[Start of section]

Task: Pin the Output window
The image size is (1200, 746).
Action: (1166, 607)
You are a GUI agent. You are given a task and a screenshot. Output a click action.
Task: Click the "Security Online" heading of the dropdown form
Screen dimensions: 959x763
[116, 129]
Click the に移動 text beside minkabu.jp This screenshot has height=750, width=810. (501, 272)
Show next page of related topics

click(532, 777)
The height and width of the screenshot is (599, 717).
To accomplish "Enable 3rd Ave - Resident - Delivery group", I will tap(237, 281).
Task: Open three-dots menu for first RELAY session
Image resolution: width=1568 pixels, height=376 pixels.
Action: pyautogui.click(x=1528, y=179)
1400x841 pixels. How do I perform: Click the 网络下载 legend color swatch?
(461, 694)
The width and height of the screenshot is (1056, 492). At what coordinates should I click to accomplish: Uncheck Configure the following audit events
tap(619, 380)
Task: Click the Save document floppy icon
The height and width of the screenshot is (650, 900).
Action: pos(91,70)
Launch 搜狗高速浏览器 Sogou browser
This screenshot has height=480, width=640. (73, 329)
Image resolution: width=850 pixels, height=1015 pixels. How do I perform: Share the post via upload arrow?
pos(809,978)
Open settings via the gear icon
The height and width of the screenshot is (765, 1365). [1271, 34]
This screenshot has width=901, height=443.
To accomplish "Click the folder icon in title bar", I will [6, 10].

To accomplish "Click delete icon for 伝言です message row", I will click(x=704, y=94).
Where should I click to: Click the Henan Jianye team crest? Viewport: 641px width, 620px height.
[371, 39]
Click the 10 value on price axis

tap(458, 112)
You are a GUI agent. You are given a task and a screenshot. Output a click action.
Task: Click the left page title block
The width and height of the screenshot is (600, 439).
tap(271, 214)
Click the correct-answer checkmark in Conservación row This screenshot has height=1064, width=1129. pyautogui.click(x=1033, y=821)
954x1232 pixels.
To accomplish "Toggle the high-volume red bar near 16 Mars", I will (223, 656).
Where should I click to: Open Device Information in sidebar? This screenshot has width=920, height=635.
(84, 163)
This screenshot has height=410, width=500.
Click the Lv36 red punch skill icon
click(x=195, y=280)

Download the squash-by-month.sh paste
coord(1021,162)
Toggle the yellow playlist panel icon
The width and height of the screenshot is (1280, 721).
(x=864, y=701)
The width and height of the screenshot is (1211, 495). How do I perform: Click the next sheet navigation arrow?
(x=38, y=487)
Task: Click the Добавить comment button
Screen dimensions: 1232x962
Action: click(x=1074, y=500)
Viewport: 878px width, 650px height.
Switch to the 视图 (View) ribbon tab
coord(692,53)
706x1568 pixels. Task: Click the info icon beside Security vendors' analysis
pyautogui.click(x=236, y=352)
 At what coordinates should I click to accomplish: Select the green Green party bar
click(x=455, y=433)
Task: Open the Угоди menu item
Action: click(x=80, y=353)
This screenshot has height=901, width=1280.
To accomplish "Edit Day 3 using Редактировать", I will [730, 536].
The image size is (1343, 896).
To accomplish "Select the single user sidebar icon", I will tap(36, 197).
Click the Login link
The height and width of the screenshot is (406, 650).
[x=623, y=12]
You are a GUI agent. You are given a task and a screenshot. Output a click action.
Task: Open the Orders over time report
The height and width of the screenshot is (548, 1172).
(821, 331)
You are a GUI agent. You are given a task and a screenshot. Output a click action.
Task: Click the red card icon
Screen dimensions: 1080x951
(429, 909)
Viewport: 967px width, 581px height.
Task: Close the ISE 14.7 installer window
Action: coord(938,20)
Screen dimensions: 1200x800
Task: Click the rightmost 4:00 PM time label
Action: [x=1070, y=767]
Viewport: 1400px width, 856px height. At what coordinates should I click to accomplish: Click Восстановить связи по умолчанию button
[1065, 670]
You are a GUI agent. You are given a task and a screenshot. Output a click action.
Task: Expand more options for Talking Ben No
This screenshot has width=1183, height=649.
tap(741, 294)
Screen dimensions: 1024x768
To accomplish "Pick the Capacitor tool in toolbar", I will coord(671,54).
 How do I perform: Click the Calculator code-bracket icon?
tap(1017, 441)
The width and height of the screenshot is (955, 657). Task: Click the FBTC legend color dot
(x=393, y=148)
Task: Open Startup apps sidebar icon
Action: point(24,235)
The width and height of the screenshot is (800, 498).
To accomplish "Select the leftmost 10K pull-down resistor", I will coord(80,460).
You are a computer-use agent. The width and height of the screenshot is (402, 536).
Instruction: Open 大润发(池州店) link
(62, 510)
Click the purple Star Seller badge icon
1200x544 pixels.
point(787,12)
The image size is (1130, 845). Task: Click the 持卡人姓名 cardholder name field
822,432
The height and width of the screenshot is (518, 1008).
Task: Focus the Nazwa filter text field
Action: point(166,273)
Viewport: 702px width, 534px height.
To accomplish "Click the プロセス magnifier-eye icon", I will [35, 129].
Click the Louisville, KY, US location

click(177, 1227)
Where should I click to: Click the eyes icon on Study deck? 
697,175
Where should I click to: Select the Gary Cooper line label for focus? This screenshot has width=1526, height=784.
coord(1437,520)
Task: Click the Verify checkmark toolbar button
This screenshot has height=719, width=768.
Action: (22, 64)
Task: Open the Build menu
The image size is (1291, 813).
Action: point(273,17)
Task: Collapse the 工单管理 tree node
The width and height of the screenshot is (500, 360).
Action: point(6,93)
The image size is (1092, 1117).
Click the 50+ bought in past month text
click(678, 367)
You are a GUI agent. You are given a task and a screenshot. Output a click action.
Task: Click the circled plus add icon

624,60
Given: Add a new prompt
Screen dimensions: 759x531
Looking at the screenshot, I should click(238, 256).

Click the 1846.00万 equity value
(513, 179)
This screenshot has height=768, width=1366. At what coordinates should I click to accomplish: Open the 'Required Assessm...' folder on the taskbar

[End of section]

TASK TO CARRY OUT:
An exact repeat of all the entries above is required.

REPLY TO THE EXERCISE:
Task: Pin the Output window
The image size is (1200, 746).
Action: (1166, 607)
You are a GUI agent. You are given a task and a screenshot. Output a click action.
Task: Click the "Security Online" heading of the dropdown form
Screen dimensions: 959x763
[116, 129]
Click the に移動 text beside minkabu.jp This screenshot has height=750, width=810. (501, 272)
Show next page of related topics

click(532, 777)
The height and width of the screenshot is (599, 717).
To accomplish "Enable 3rd Ave - Resident - Delivery group", I will tap(237, 281).
Task: Open three-dots menu for first RELAY session
Image resolution: width=1568 pixels, height=376 pixels.
Action: pyautogui.click(x=1528, y=179)
1400x841 pixels. How do I perform: Click the 网络下载 legend color swatch?
(461, 694)
The width and height of the screenshot is (1056, 492). At what coordinates should I click to accomplish: Uncheck Configure the following audit events
tap(619, 380)
Task: Click the Save document floppy icon
The height and width of the screenshot is (650, 900).
Action: pos(91,70)
Launch 搜狗高速浏览器 Sogou browser
This screenshot has height=480, width=640. (73, 329)
Image resolution: width=850 pixels, height=1015 pixels. How do I perform: Share the post via upload arrow?
pos(809,978)
Open settings via the gear icon
The height and width of the screenshot is (765, 1365). [1271, 34]
This screenshot has width=901, height=443.
To accomplish "Click the folder icon in title bar", I will [6, 10].

To accomplish "Click delete icon for 伝言です message row", I will click(x=704, y=94).
Where should I click to: Click the Henan Jianye team crest? Viewport: 641px width, 620px height.
[371, 39]
Click the 10 value on price axis

tap(458, 112)
You are a GUI agent. You are given a task and a screenshot. Output a click action.
Task: Click the left page title block
The width and height of the screenshot is (600, 439).
tap(271, 214)
Click the correct-answer checkmark in Conservación row This screenshot has height=1064, width=1129. pyautogui.click(x=1033, y=821)
954x1232 pixels.
To accomplish "Toggle the high-volume red bar near 16 Mars", I will (223, 656).
Where should I click to: Open Device Information in sidebar? This screenshot has width=920, height=635.
(84, 163)
This screenshot has height=410, width=500.
Click the Lv36 red punch skill icon
click(x=195, y=280)

Download the squash-by-month.sh paste
coord(1021,162)
Toggle the yellow playlist panel icon
The width and height of the screenshot is (1280, 721).
(x=864, y=701)
The width and height of the screenshot is (1211, 495). How do I perform: Click the next sheet navigation arrow?
(x=38, y=487)
Task: Click the Добавить comment button
Screen dimensions: 1232x962
Action: click(x=1074, y=500)
Viewport: 878px width, 650px height.
Switch to the 视图 (View) ribbon tab
coord(692,53)
706x1568 pixels. Task: Click the info icon beside Security vendors' analysis
pyautogui.click(x=236, y=352)
 At what coordinates should I click to accomplish: Select the green Green party bar
click(x=455, y=433)
Task: Open the Угоди menu item
Action: click(x=80, y=353)
This screenshot has height=901, width=1280.
To accomplish "Edit Day 3 using Редактировать", I will [730, 536].
The image size is (1343, 896).
To accomplish "Select the single user sidebar icon", I will tap(36, 197).
Click the Login link
The height and width of the screenshot is (406, 650).
[x=623, y=12]
You are a GUI agent. You are given a task and a screenshot. Output a click action.
Task: Open the Orders over time report
The height and width of the screenshot is (548, 1172).
(821, 331)
You are a GUI agent. You are given a task and a screenshot. Output a click action.
Task: Click the red card icon
Screen dimensions: 1080x951
(429, 909)
Viewport: 967px width, 581px height.
Task: Close the ISE 14.7 installer window
Action: coord(938,20)
Screen dimensions: 1200x800
Task: Click the rightmost 4:00 PM time label
Action: [x=1070, y=767]
Viewport: 1400px width, 856px height. At what coordinates should I click to accomplish: Click Восстановить связи по умолчанию button
[1065, 670]
You are a GUI agent. You are given a task and a screenshot. Output a click action.
Task: Expand more options for Talking Ben No
This screenshot has width=1183, height=649.
tap(741, 294)
Screen dimensions: 1024x768
To accomplish "Pick the Capacitor tool in toolbar", I will coord(671,54).
 How do I perform: Click the Calculator code-bracket icon?
tap(1017, 441)
The width and height of the screenshot is (955, 657). Task: Click the FBTC legend color dot
(x=393, y=148)
Task: Open Startup apps sidebar icon
Action: point(24,235)
The width and height of the screenshot is (800, 498).
To accomplish "Select the leftmost 10K pull-down resistor", I will coord(80,460).
You are a computer-use agent. The width and height of the screenshot is (402, 536).
Instruction: Open 大润发(池州店) link
(62, 510)
Click the purple Star Seller badge icon
1200x544 pixels.
point(787,12)
The image size is (1130, 845). Task: Click the 持卡人姓名 cardholder name field
822,432
The height and width of the screenshot is (518, 1008).
Task: Focus the Nazwa filter text field
Action: point(166,273)
Viewport: 702px width, 534px height.
To accomplish "Click the プロセス magnifier-eye icon", I will [35, 129].
Click the Louisville, KY, US location

click(177, 1227)
Where should I click to: Click the eyes icon on Study deck? 
697,175
Where should I click to: Select the Gary Cooper line label for focus? This screenshot has width=1526, height=784.
coord(1437,520)
Task: Click the Verify checkmark toolbar button
This screenshot has height=719, width=768.
Action: (22, 64)
Task: Open the Build menu
The image size is (1291, 813).
Action: point(273,17)
Task: Collapse the 工单管理 tree node
The width and height of the screenshot is (500, 360).
Action: point(6,93)
The image size is (1092, 1117).
Click the 50+ bought in past month text
click(678, 367)
You are a GUI agent. You are given a task and a screenshot. Output a click action.
Task: Click the circled plus add icon

624,60
Given: Add a new prompt
Screen dimensions: 759x531
Looking at the screenshot, I should click(238, 256).

Click the 1846.00万 equity value
(513, 179)
This screenshot has height=768, width=1366. At what coordinates should I click to accomplish: Open the 'Required Assessm...' folder on the taskbar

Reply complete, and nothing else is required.